頬に少しジャムが着いている所とか、その仕草とか。

俺は手を伸ばし、杏里の頬に着いたジャムを指でとって自分の口に運ぶ。


 今までの俺ならジャムをスルーしていただろう。

俺はレベルアップしたのだ。この位では動揺しない。

いや、レベルアップではないな、彼女ができたのだ。

ジョブチェンジの方がしっくりくる。俺は杏里のナイトになったのだ。


「司君、結構大胆なんだね」


「そうか? 普通だよ、普通」


 杏里の頬が少し赤い。
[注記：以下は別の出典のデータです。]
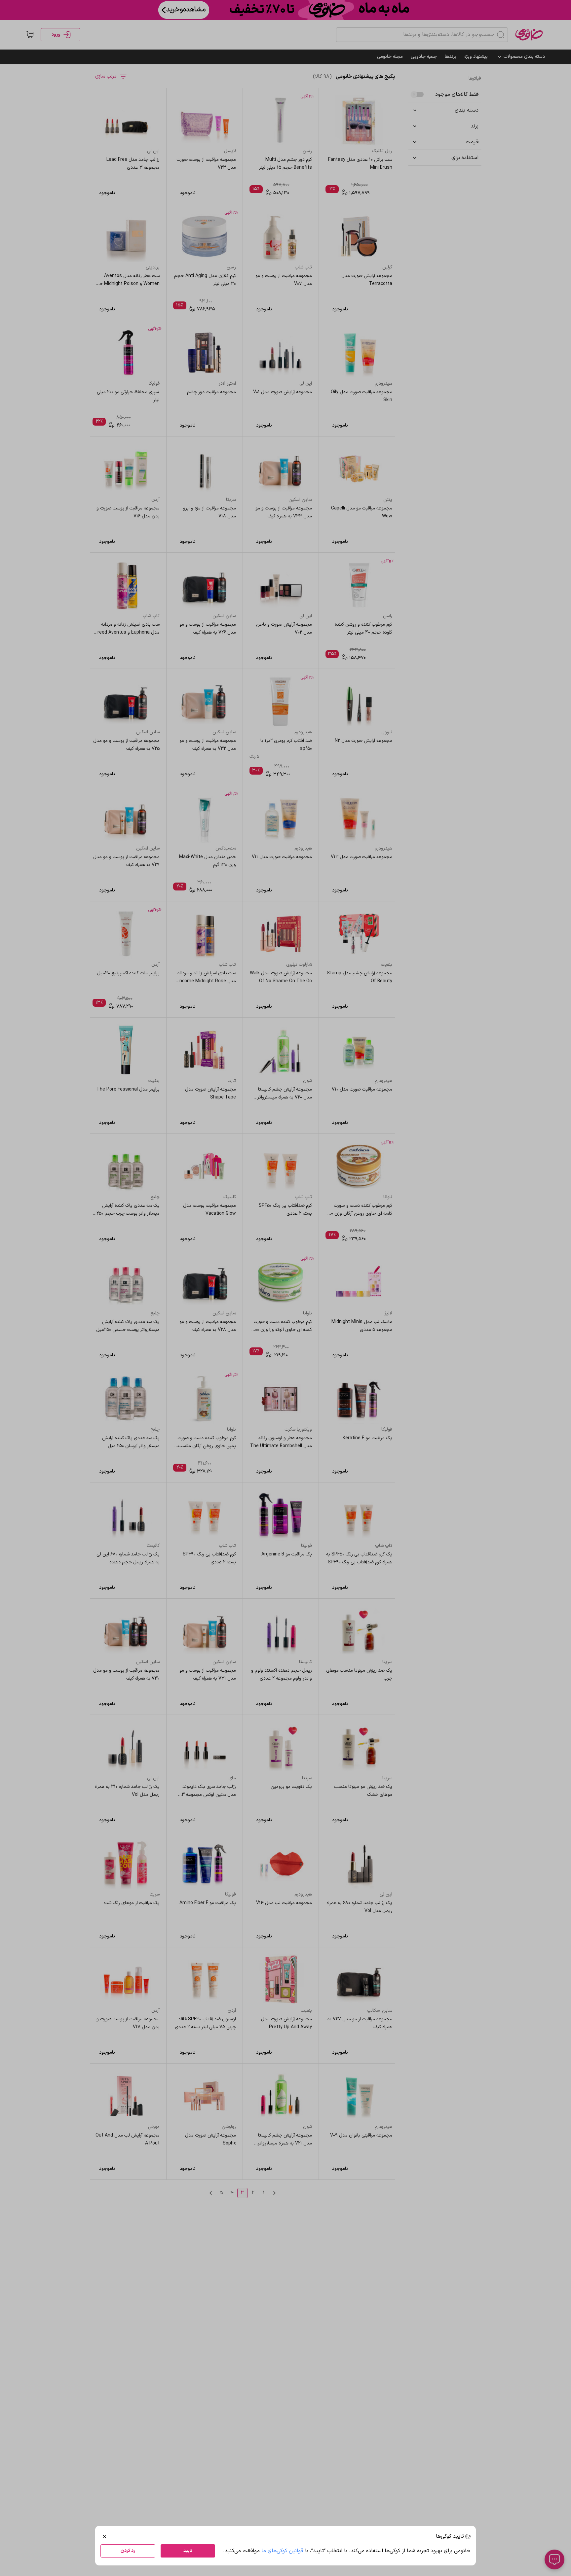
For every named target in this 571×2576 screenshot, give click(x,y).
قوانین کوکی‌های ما (282, 2551)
っふ、俺の方が少し大人だな。

食事も終わり、二人で登校するのに玄関へ向かう。

制服よーし、バッグよーし、忘れ物なーし。


「よし、行くか」


「行きますか」


 二人で外に出て、玄関の鍵をかける。

そして、振り返った瞬間、杏里の唇が俺の頬に触れる。


「さっきのお返し!」


 杏里はそのまま道路に飛び出て、走って駅の方面に向かってしまった。


「ちょ! 杏里! 待てよっ!」


 俺も杏里を追いかけ走り出す。


 俺達の今日が始まる。

昨日とは違う二人のスタートだ。


 昨日までの俺達はいない。

今日から新しい俺達が始まるんだ。

これから俺と杏里と二人で道を作って、進んでいこう。


「司君、早く! 遅れるよ!」


「待てよ! ほら、捕まえたっ!」


 杏里の手を取り、二人並んで歩く。

その道はこれからも続き、その先には何があるのだろうか?


 一人の道ではない。

俺と杏里。二人で作っていく道の先に幸せはあるのだろうか?


 いや、幸せでなけれはならない。

幸せにしてやらなければならない。

自分の為ではない、たった一人の惚れた女の為に。